* **TEXT**
┌──
1, 2, 3s of Applying Data Science to Business: A Walkthrough
I’ve been consulting businesses on how to apply data science to increase their revenues for a while, but I’ve decided that I wanted to open source my knowledge or at least layout my methods
Analyze your data
Select your model
Run your model, is it the correct one?
1. Look at your data before you run it
This is a surprising mistake a lot of new data scientists will make. Make sure to talk to the person with domain expertise
Check for
N/A (Missing) values. If something like 90% of the data is missing then drop the feature unless N/A is supposed to mean 0. Otherwise, impute N/A first with median/mean, then an algorithm
Correlations. If you’re running linear models, correlated features will break your algorithm.
Distributions. If the feature is skewed you can run a log over the values to normalize the distribution. You also want to see if you’re classifying for a rare event where for example 98% of your “y” data is “no cancer”.
Types. Continuous, binary, and if they’re categorical you’ll need to give them a one hot encoding
This is my favorite package for giving me a quick EDA of all 3. pandas-profiling
2. Pick a model to match the data (this is a 2 year masters program)
└──
* **DATA TO EXAMINE**
┌──
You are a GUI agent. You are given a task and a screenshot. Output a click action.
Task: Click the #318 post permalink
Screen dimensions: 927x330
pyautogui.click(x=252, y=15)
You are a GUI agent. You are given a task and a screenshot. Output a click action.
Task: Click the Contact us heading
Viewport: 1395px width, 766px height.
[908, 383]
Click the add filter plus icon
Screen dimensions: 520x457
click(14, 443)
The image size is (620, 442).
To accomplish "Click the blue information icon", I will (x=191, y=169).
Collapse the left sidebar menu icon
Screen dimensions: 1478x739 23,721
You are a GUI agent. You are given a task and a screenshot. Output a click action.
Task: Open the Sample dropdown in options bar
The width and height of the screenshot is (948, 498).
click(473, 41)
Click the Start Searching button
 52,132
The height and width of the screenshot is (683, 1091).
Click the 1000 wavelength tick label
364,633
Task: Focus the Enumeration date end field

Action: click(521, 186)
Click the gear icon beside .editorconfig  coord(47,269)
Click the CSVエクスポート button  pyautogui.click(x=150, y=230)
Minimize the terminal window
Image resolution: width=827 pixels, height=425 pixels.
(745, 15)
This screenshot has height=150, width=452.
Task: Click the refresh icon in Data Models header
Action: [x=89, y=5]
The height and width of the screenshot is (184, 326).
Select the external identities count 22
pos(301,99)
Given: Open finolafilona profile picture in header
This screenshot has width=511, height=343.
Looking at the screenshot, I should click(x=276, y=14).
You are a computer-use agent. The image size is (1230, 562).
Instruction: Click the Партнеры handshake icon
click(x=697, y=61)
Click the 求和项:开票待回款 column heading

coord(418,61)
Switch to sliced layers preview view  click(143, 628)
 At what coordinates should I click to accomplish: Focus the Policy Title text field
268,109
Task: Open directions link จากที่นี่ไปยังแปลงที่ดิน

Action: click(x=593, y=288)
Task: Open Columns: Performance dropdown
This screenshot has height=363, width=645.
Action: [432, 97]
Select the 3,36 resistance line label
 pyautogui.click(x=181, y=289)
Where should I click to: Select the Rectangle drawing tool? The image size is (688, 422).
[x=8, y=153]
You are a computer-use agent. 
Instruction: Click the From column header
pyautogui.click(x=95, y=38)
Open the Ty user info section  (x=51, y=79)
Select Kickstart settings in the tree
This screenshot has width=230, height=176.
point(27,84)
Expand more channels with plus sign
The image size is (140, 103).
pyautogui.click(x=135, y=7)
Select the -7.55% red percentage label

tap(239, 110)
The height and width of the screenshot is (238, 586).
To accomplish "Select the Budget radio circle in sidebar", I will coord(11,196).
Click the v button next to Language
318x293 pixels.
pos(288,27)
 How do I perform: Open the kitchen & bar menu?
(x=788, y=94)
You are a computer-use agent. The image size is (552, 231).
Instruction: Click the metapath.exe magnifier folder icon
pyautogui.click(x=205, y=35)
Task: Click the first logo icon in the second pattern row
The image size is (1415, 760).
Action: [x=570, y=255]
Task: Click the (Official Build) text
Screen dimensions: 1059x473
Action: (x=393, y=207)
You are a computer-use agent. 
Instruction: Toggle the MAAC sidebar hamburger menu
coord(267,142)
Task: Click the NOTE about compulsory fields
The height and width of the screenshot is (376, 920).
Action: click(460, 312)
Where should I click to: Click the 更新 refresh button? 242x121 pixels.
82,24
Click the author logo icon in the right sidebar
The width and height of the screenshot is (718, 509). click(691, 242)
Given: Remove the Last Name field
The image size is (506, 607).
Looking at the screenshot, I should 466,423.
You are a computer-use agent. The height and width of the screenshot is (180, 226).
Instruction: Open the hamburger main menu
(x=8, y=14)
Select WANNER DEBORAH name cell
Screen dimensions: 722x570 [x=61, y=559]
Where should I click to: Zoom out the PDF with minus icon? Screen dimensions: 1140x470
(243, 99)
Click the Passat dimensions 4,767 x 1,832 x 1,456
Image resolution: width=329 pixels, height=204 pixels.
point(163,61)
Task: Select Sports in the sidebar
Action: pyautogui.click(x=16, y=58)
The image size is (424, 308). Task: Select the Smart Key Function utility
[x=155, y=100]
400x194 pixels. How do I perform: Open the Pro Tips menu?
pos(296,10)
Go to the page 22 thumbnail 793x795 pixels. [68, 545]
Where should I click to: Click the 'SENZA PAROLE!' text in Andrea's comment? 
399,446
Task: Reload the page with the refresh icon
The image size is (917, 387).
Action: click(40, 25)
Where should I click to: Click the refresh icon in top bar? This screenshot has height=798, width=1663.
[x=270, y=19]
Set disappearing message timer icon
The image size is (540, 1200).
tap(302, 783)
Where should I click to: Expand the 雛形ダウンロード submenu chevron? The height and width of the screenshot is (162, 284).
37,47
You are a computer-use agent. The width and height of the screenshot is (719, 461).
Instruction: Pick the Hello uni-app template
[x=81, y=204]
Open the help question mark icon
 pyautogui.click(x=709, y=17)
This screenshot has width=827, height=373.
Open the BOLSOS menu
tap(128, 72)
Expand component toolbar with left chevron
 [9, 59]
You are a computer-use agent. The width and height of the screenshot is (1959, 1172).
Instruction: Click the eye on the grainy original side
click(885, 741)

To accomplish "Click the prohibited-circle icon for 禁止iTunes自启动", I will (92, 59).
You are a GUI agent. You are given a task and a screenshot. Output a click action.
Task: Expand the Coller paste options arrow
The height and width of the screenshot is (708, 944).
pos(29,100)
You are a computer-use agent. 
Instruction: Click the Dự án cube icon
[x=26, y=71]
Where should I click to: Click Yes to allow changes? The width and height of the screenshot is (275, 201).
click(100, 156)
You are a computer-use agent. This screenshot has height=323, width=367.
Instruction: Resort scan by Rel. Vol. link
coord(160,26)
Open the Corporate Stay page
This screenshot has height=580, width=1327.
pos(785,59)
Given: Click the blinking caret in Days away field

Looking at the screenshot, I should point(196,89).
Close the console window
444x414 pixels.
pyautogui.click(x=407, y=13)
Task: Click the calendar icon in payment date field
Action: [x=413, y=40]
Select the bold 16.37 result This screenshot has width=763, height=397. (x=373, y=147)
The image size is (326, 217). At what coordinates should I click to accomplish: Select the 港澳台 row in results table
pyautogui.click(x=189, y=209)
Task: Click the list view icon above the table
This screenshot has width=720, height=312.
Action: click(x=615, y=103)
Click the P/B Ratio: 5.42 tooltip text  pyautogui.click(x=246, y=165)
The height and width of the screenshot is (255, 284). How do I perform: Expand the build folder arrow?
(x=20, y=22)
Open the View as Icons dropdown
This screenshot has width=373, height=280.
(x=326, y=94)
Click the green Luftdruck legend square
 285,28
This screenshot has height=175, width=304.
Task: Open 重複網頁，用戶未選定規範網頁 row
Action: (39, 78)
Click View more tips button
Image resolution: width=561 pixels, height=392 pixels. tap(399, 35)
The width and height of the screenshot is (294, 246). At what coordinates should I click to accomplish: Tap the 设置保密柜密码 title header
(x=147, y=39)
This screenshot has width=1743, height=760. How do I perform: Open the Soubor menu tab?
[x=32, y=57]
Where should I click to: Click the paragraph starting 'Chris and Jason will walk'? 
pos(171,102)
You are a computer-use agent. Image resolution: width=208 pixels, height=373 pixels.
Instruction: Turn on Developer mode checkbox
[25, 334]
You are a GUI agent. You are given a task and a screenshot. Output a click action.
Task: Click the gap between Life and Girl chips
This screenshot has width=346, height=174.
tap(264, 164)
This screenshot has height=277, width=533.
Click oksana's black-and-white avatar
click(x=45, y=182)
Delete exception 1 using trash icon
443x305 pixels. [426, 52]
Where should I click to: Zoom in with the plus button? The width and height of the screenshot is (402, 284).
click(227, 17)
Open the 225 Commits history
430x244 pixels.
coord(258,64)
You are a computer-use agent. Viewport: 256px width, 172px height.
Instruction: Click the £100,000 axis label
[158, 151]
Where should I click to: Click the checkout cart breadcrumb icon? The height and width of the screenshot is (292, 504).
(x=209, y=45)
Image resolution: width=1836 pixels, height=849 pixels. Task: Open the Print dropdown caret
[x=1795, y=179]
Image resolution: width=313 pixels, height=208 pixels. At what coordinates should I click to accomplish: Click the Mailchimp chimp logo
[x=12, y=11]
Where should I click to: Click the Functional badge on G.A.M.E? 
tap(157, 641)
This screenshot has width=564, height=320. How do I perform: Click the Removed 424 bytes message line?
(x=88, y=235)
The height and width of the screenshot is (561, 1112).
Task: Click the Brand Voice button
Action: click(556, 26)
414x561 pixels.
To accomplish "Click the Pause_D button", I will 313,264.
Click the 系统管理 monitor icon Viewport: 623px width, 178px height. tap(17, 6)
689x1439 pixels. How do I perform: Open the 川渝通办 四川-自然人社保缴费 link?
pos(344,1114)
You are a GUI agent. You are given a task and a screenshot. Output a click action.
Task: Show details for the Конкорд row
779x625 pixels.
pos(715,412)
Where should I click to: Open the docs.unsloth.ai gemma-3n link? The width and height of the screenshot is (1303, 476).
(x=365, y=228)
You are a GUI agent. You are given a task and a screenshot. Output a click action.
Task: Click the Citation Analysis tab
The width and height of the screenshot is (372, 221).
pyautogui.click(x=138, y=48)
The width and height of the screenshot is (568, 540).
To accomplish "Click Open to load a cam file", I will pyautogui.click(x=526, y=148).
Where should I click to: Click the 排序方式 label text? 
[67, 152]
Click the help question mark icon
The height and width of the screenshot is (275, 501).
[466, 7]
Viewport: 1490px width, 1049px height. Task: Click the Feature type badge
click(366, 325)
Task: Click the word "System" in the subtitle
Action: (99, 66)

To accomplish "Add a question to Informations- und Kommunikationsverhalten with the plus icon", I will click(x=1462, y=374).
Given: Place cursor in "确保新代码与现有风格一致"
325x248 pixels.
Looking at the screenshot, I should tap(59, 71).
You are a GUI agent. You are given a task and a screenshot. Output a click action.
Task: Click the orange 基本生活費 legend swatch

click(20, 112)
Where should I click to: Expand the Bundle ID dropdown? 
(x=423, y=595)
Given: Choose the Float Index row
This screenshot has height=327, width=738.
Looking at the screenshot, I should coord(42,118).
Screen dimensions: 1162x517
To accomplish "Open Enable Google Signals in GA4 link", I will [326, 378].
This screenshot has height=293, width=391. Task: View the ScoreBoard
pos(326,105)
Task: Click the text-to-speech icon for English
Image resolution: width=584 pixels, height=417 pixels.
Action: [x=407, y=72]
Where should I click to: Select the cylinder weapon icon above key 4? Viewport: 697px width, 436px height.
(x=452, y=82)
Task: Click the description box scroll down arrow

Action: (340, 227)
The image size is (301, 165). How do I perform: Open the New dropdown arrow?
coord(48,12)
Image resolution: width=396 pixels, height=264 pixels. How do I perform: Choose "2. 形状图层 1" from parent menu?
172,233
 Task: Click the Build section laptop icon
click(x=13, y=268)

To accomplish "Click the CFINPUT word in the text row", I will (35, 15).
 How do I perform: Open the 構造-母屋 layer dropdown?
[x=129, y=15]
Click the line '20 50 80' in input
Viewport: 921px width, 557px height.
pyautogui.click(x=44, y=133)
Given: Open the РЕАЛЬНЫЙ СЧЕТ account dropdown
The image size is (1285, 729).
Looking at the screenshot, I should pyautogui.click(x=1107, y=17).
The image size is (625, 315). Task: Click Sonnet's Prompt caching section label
└──
* **WORK REQUIRED**
Continue the data science walkthrough from its last line, picking up with step 2 on choosing a model to match the data.

* **RESULT FOR THIS EXERCISE**
Now that you know what your data looks like, figure out what you want your algorithm to do. Don’t just jump in with a neural network because it’s fancy, you’ll quickly overfit if you have 100 data points and 40 layer network. Often times linear or logistic regression will do the job and are faster to train/easier to analyze.
Regression. You are trying to predict a number value like rent or revenue
Classification. You are trying to predict a category like “will this person be a lead or not”, or “what type of weather (rain/cloudy/sunny) will we have tomorrow”.
Clustering. Often useful for unsupervised learning. What group would this belong in, if I had the zip code of my clients I could bucket them into avatars based on their demographics to other similar clients.
Dimensionality Reduction. You have too many data points and want to consolidate them in order to run your model leaner and faster. Commonly used in conjunction with Neural Networks
3. Is this model the correct one?
Split your training data and testing data. You have a training error and a test error, why is this important?
When your training error < test error, you have over-fitted. Your model is not generalizing well to new data.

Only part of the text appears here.